[Material for this task]

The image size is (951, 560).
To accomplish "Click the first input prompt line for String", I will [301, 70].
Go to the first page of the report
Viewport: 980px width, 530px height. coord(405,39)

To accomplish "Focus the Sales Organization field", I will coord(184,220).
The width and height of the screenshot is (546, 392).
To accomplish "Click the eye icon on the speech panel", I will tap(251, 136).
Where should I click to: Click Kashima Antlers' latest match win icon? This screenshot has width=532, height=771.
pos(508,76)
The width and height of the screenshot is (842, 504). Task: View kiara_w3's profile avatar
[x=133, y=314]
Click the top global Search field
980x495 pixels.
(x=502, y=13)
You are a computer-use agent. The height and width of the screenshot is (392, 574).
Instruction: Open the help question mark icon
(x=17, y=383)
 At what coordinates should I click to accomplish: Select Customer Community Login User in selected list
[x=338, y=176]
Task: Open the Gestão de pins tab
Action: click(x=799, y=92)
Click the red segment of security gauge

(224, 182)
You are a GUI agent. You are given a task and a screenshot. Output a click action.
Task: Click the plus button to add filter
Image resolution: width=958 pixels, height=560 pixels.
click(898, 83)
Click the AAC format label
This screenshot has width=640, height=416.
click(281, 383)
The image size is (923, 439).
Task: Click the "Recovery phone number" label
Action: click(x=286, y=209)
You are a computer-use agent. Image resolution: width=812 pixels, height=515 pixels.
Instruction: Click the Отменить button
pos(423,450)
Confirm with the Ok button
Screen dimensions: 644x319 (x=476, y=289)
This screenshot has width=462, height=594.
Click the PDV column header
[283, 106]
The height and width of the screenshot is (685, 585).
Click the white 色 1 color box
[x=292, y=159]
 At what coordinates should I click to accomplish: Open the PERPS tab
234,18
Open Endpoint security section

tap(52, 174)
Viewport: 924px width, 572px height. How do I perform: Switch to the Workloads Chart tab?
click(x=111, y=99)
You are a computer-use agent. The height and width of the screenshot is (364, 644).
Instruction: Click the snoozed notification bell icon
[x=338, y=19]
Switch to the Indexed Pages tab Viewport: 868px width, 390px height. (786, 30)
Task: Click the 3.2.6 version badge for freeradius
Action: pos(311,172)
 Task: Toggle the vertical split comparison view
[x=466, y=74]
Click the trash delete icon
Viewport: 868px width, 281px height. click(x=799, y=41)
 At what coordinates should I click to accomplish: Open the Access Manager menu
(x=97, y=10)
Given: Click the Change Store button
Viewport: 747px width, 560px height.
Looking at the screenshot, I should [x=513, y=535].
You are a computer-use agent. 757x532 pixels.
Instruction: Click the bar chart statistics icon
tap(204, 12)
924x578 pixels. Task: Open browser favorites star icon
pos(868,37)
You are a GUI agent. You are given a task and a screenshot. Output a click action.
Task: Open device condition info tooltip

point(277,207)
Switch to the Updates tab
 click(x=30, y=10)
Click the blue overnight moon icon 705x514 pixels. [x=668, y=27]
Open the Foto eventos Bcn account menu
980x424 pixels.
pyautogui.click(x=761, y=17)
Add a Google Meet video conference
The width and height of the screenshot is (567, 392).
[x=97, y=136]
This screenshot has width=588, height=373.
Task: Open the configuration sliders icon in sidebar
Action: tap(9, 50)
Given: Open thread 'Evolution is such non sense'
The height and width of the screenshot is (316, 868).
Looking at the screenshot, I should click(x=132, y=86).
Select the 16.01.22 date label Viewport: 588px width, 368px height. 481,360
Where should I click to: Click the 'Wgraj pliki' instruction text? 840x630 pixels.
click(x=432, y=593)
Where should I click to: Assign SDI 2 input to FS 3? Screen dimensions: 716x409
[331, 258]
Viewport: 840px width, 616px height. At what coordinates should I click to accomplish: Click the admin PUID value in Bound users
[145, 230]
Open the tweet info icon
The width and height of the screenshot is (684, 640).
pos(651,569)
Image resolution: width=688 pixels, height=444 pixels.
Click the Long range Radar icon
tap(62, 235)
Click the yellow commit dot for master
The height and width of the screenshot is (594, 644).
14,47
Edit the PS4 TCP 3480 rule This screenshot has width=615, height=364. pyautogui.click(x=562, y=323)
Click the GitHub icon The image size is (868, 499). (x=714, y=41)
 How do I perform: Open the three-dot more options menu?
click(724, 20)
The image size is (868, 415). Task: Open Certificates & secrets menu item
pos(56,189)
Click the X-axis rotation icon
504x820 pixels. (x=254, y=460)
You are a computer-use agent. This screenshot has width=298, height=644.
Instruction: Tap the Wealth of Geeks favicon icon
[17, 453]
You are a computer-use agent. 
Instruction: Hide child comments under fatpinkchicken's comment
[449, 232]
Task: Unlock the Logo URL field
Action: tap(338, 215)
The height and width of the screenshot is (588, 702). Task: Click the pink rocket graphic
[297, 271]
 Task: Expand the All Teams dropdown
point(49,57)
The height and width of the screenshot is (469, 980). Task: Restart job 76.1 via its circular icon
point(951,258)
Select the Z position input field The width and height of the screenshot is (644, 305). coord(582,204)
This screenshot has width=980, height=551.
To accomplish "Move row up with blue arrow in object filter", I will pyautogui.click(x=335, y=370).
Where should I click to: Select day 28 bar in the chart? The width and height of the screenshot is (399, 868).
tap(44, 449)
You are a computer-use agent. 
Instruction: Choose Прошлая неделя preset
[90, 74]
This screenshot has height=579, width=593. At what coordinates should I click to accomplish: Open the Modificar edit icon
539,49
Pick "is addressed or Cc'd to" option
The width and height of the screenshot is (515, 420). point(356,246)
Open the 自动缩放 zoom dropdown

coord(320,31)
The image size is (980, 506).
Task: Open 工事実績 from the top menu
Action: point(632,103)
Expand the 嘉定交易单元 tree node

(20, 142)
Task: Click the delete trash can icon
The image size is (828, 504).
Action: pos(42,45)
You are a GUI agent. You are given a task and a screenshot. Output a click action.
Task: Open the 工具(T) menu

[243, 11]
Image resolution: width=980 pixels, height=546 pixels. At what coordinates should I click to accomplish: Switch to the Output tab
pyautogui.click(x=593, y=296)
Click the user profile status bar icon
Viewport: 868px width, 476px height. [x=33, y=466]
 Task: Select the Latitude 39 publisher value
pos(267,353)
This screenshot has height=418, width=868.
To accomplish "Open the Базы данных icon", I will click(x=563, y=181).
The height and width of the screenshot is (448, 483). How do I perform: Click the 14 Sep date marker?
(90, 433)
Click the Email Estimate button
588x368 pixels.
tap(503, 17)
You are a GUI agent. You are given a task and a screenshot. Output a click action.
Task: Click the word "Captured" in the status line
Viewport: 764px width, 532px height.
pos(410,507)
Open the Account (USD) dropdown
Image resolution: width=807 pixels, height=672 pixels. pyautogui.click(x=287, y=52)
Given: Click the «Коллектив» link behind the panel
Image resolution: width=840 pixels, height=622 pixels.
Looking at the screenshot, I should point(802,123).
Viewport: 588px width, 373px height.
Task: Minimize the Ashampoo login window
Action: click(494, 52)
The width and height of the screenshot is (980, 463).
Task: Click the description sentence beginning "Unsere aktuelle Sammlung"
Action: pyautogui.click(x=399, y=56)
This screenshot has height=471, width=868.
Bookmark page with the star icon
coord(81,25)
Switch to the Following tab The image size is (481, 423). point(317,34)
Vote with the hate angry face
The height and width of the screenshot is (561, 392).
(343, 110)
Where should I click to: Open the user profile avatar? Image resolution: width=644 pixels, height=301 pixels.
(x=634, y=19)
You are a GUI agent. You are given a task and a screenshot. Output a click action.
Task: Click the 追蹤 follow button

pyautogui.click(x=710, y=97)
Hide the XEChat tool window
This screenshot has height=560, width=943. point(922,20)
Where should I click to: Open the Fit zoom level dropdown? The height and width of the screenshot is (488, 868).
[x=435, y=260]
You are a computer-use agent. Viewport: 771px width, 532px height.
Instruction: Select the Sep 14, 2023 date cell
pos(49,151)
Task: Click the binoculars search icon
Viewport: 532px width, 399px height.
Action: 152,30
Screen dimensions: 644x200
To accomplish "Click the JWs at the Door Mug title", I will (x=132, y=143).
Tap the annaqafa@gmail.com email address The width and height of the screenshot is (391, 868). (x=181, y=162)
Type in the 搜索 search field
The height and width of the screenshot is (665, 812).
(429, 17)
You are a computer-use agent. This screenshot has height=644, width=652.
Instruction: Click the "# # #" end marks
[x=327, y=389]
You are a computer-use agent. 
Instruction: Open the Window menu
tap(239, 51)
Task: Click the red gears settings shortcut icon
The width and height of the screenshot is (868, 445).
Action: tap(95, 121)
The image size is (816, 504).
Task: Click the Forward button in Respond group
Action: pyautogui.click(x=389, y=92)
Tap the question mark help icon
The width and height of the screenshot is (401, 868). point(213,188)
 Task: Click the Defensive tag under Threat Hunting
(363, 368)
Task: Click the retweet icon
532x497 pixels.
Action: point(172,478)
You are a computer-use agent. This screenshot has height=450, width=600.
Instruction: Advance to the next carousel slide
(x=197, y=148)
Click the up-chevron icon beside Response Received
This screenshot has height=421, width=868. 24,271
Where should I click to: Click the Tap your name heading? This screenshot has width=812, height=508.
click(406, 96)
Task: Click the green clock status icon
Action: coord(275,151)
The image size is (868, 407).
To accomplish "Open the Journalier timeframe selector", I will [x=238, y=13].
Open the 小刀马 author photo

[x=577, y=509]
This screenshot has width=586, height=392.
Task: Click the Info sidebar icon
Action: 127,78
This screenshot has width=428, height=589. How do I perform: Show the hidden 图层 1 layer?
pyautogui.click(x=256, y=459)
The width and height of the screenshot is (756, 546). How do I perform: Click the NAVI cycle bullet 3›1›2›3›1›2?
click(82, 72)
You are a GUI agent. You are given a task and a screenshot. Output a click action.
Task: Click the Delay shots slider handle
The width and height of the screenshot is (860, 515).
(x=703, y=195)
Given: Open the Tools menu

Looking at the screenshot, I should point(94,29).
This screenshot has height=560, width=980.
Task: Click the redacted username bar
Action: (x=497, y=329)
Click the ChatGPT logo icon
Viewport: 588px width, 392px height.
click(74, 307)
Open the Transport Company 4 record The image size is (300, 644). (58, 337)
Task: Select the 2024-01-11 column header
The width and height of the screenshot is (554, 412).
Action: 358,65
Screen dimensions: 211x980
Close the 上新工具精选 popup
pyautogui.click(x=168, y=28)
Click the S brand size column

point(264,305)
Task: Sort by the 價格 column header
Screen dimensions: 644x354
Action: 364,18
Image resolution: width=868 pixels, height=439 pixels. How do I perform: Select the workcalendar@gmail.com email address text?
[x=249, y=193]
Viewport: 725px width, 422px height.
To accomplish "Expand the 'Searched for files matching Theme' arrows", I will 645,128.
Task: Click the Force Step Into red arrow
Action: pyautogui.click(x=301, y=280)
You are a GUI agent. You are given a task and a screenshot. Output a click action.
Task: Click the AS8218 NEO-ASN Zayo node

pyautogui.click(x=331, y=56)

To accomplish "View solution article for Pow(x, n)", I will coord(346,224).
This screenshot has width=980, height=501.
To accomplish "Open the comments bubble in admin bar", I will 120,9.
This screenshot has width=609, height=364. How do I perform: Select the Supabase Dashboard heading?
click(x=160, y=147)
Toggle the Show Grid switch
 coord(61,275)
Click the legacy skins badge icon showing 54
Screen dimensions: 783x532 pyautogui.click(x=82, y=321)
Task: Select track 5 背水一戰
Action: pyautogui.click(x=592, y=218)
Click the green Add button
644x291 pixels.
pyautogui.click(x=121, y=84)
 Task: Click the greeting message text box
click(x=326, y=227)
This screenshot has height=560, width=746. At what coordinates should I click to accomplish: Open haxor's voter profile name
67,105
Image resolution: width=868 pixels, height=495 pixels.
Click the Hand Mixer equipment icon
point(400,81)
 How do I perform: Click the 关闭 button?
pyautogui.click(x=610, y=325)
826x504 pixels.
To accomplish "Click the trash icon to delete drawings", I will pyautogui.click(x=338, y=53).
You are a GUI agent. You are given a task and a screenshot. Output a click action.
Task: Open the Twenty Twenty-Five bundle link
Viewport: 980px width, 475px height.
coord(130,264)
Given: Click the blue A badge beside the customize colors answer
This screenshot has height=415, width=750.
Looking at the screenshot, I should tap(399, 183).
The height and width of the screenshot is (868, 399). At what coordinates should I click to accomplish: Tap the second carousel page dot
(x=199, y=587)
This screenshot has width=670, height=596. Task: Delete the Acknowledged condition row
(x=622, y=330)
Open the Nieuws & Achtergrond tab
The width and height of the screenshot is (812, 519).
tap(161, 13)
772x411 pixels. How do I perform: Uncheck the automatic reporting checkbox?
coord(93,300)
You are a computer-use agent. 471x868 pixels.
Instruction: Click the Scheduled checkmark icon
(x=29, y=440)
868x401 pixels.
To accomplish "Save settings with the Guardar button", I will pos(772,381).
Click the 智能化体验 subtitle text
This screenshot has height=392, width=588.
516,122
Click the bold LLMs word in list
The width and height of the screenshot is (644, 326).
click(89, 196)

[Your goal]
Copy exactly the line that contains "Click the bold LLMs word in list" and every line after it through the end of the entries, with nothing added.

[Exercise answer]
Click the bold LLMs word in list
The width and height of the screenshot is (644, 326).
click(89, 196)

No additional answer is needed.